------ PROVIDED DATA ------

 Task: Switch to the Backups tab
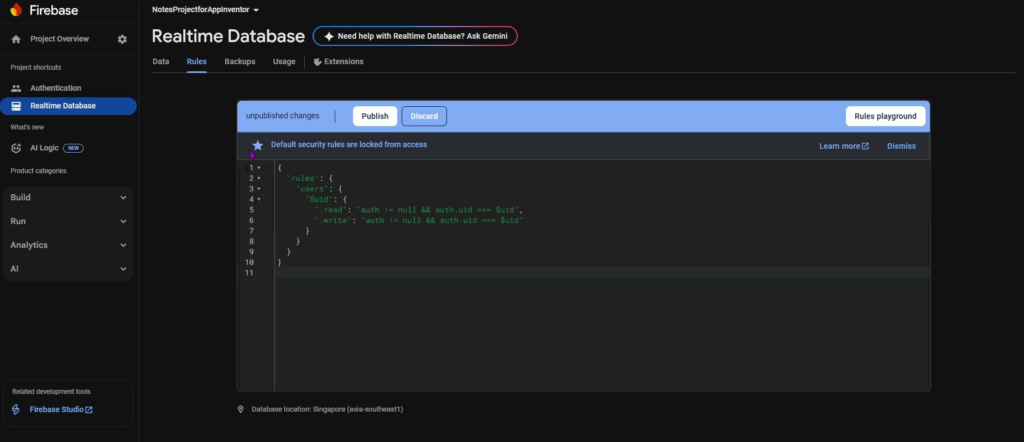tap(239, 61)
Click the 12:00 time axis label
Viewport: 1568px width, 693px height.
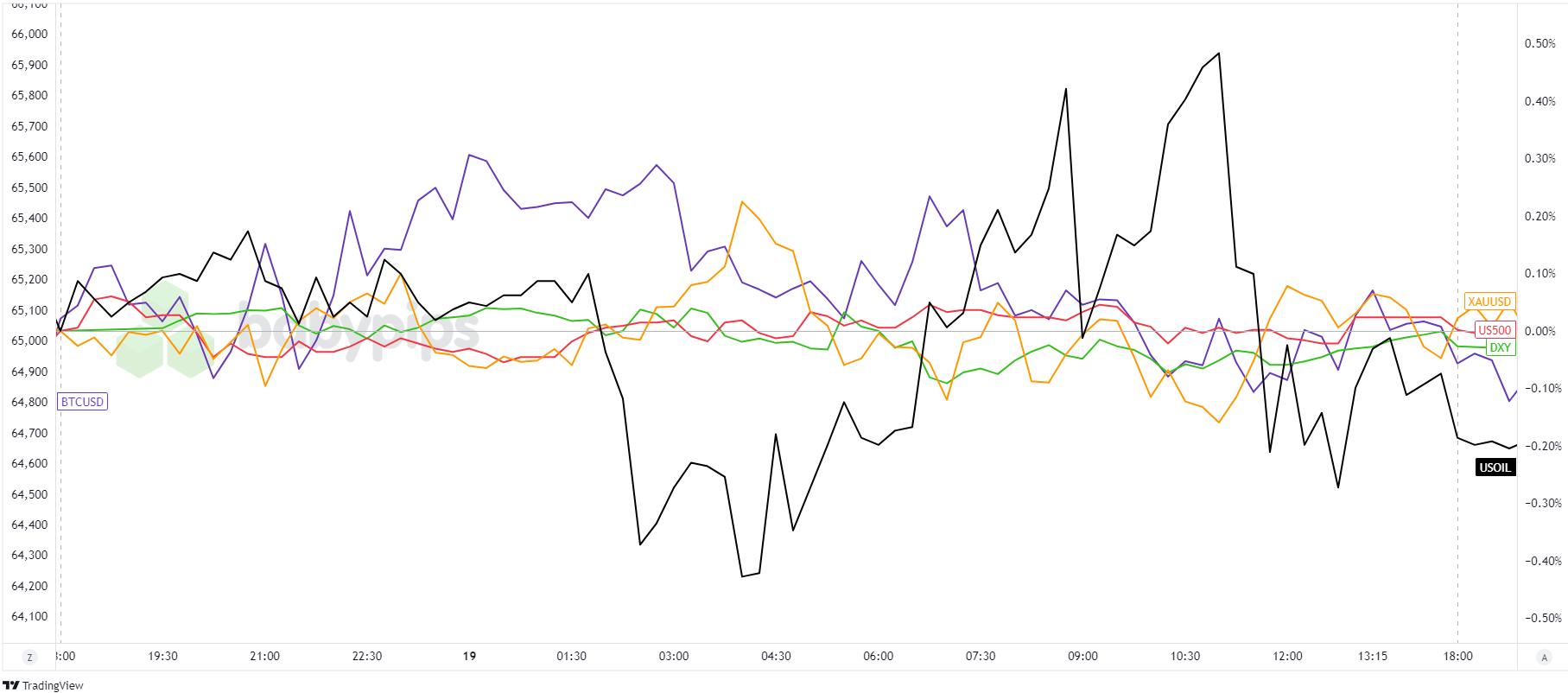(x=1287, y=656)
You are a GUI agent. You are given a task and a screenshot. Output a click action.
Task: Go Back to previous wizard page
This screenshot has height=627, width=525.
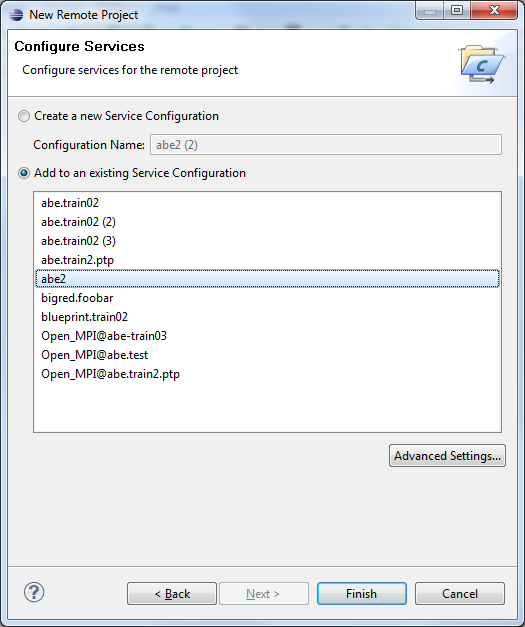172,594
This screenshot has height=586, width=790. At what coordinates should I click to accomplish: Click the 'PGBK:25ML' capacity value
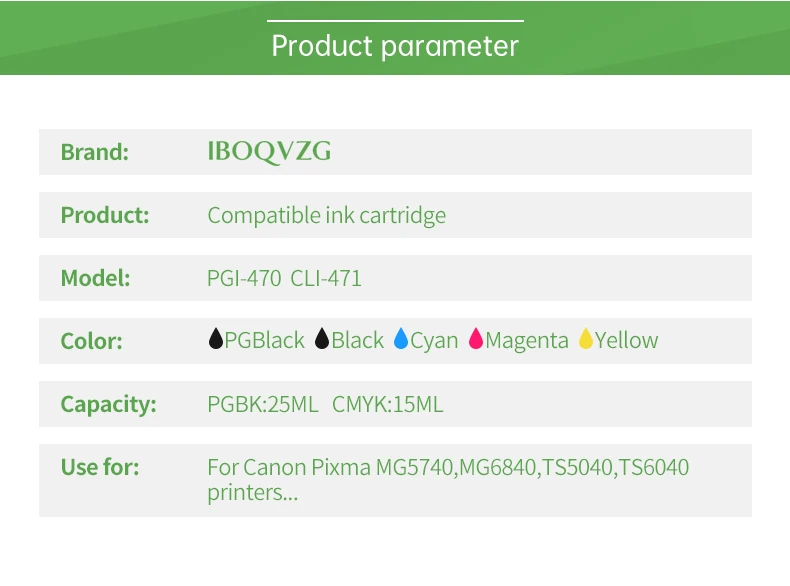pos(262,404)
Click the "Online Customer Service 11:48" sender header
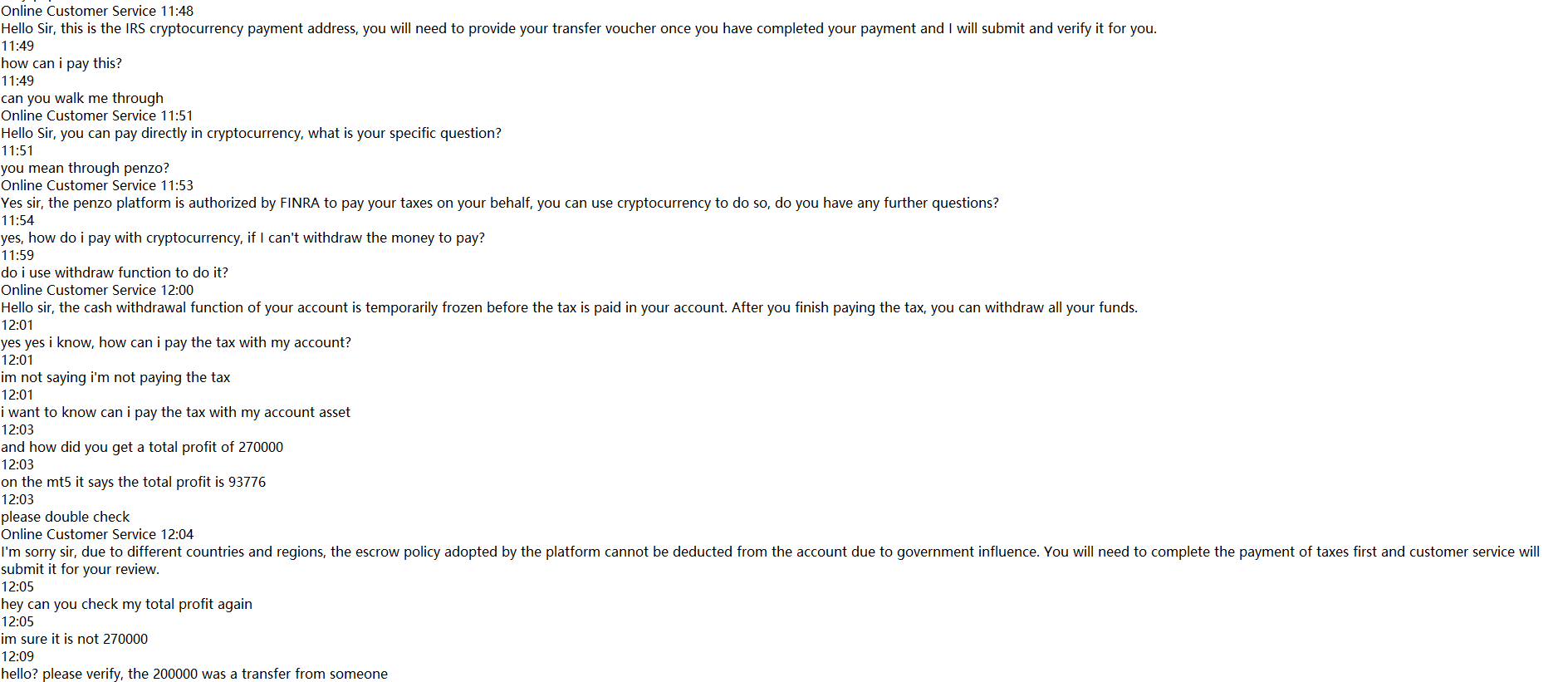 pos(97,11)
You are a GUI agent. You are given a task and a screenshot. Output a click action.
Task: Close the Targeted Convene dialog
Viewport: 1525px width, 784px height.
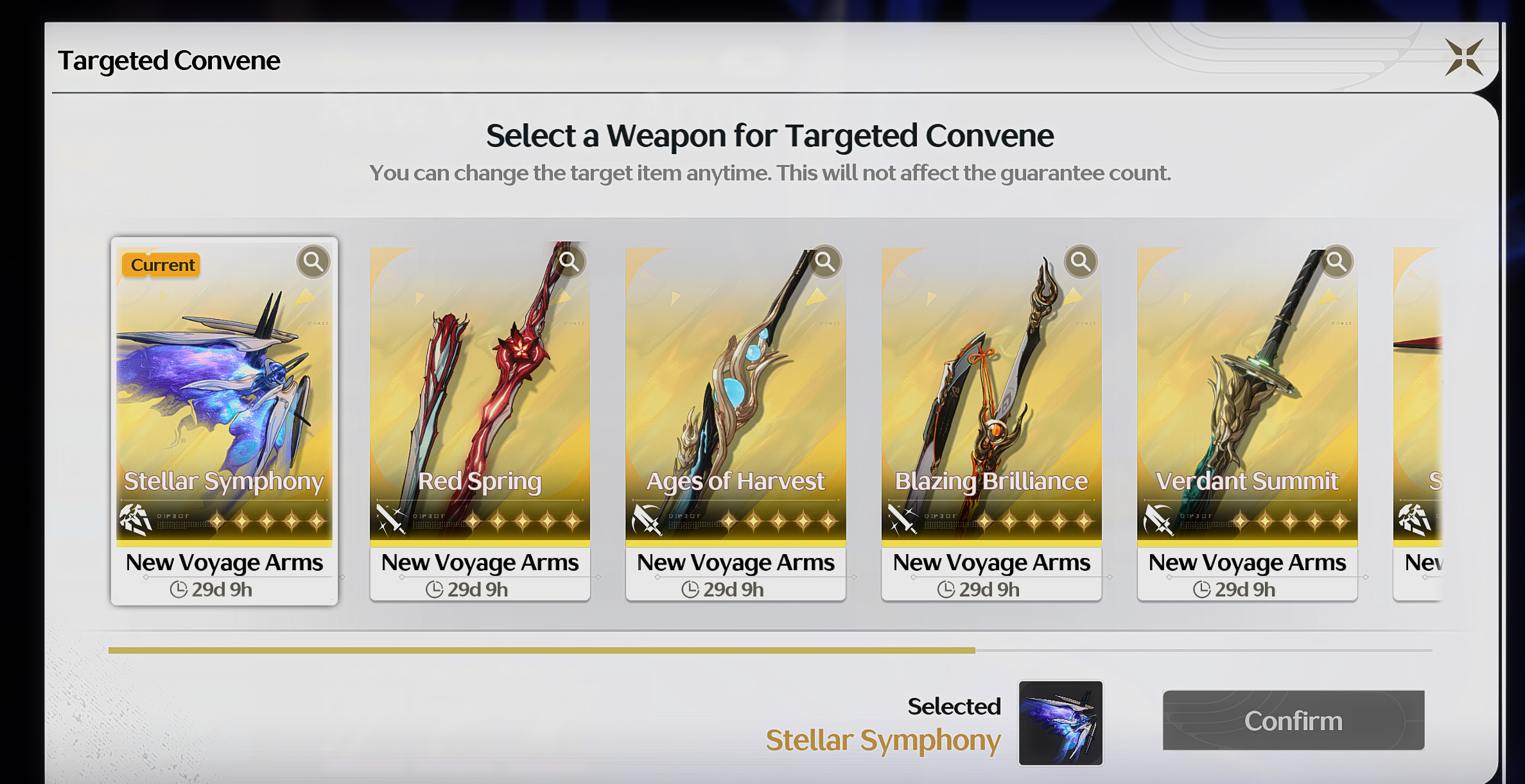coord(1464,57)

------

# DIRECTIONS
Only the text of the listing should be returned, exactly and in full; no image goes into the copy.

# RESPONSE TO THE EXERCISE
 Task: Switch to the Backups tab
tap(239, 61)
Click the 12:00 time axis label
Viewport: 1568px width, 693px height.
(x=1287, y=656)
You are a GUI agent. You are given a task and a screenshot. Output a click action.
Task: Go Back to previous wizard page
This screenshot has height=627, width=525.
172,594
This screenshot has height=586, width=790. At what coordinates should I click to accomplish: Click the 'PGBK:25ML' capacity value
pos(262,404)
Click the "Online Customer Service 11:48" sender header
 pos(97,11)
You are a GUI agent. You are given a task and a screenshot. Output a click action.
Task: Close the Targeted Convene dialog
Viewport: 1525px width, 784px height.
coord(1464,57)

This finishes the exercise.